A ruptured bladder was suspected, and confirmed. Apparently, Gus had to urinate badly after a day on the water, with no place to relieve himself. He made his urgent leap and slammed his then-full bladder into the dock, and ruptured it, causing all of the urine to leak into his abdomen. This creates a potentially fatal condition, known as uroabdomen.
This was one of three similar cases I have seen in the past five years. Fortunately, he was diagnosed early, surgically repaired and will completely recover.
Samson is a 6-month-old Labradoodle. As with Lacy and Gus, his owner loves to have him along on the boat almost as much as Samson loves to ride. He always perches on the bow, catching the breeze in his curly hair and floppy ears.
On a recent ride, his owner was forced to slow suddenly, sending Samson off the bow, into the water and under the boat. His owner cut the engine immediately, but the boat continued forward.
As Samson emerged from the water behind the boat, he was immediately pulled out by the scruff. Fortunately, there were no cuts from the propeller and, initially, Samson looked pretty good.
But after a few breaths, he stopped, looked scared, struggled for breath, and collapsed. His tongue was purple, and he seemed barely alive. His owner rushed him in, where the initial suspicion was of a drowning insult. He was intubated and given oxygen, yet showed only slight improvement.

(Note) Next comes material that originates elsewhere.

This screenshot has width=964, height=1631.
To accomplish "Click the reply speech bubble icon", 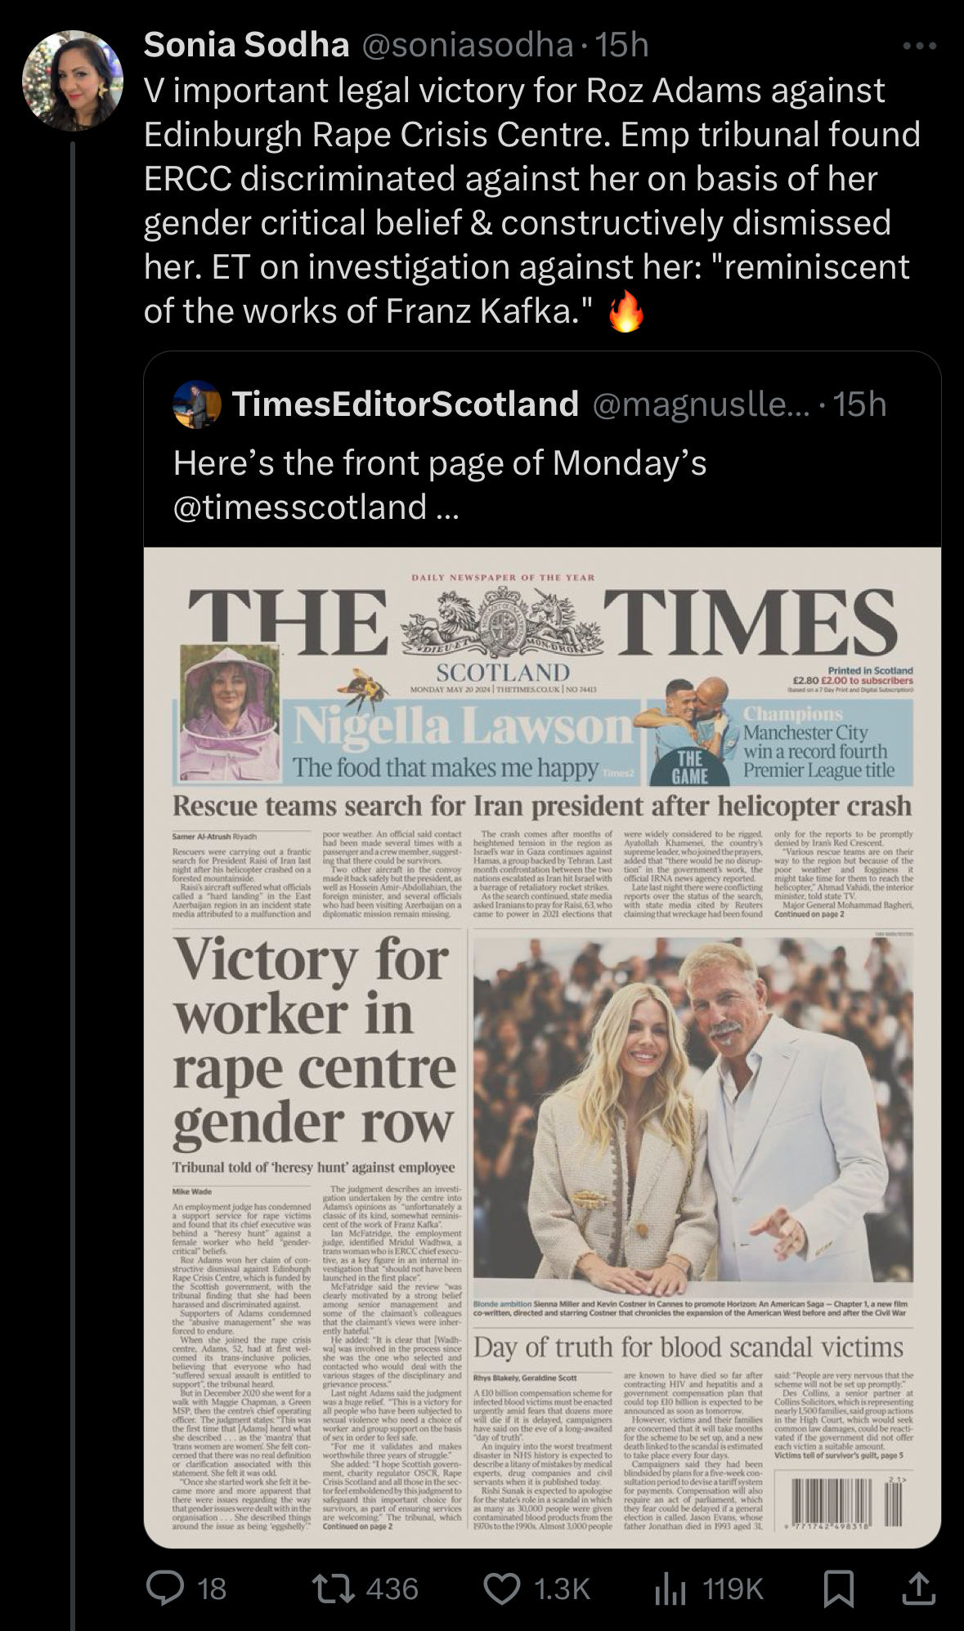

A chest X-ray told us we were wrong about the drowning. He had a fractured rib and a collapsed lung. Although the propeller stopped spinning, the engine still hit his chest with force sufficient to cause severe blunt trauma. Luckily, Samson, too, was successfully treated and is once again a bow ornament in a harbor near you.

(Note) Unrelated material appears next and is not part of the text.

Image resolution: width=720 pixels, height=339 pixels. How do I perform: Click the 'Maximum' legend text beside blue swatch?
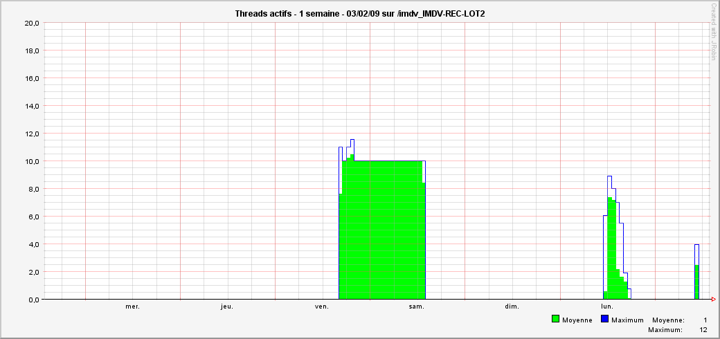(627, 320)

I’m not a boater, but my experiences in vet emergency and surgery inform my recommendations about keeping dogs safe on a boat. I have seen dogs with salt water intoxication, dehydration, sunburn and heat stroke in addition to traumatic injuries like the ones described here.

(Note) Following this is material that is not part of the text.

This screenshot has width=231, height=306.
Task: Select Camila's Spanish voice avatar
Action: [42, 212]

A life jacket for a dog is really a good idea. If they go over, especially in rough water, even strong swimmers can drown. It’s also a useful handle to pull them back into the boat.
Pay attention to where your dog is, especially when changing speed and direction, and provide proper restraint.
When the dog is in the water, cut the engine off. Keeping a leash attached, especially one that floats, can provide a lifeline if they go overboard, and a restraint when docking, changing speed or turning.
Keep plenty of fresh water available and provide a place for them to relieve themselves.
Remember, the sun can overheat them and burn their skin. So provide plenty of shade, and consider a dog-safe sunscreen. These are generally pet-specific brands, or human products made for babies, which contain neither zinc nor para-amino benzoic acid (PABA). This is especially true for thin-haired or light-skinned dogs.
Dogs are great boating companions, but keeping them safe depends entirely upon you.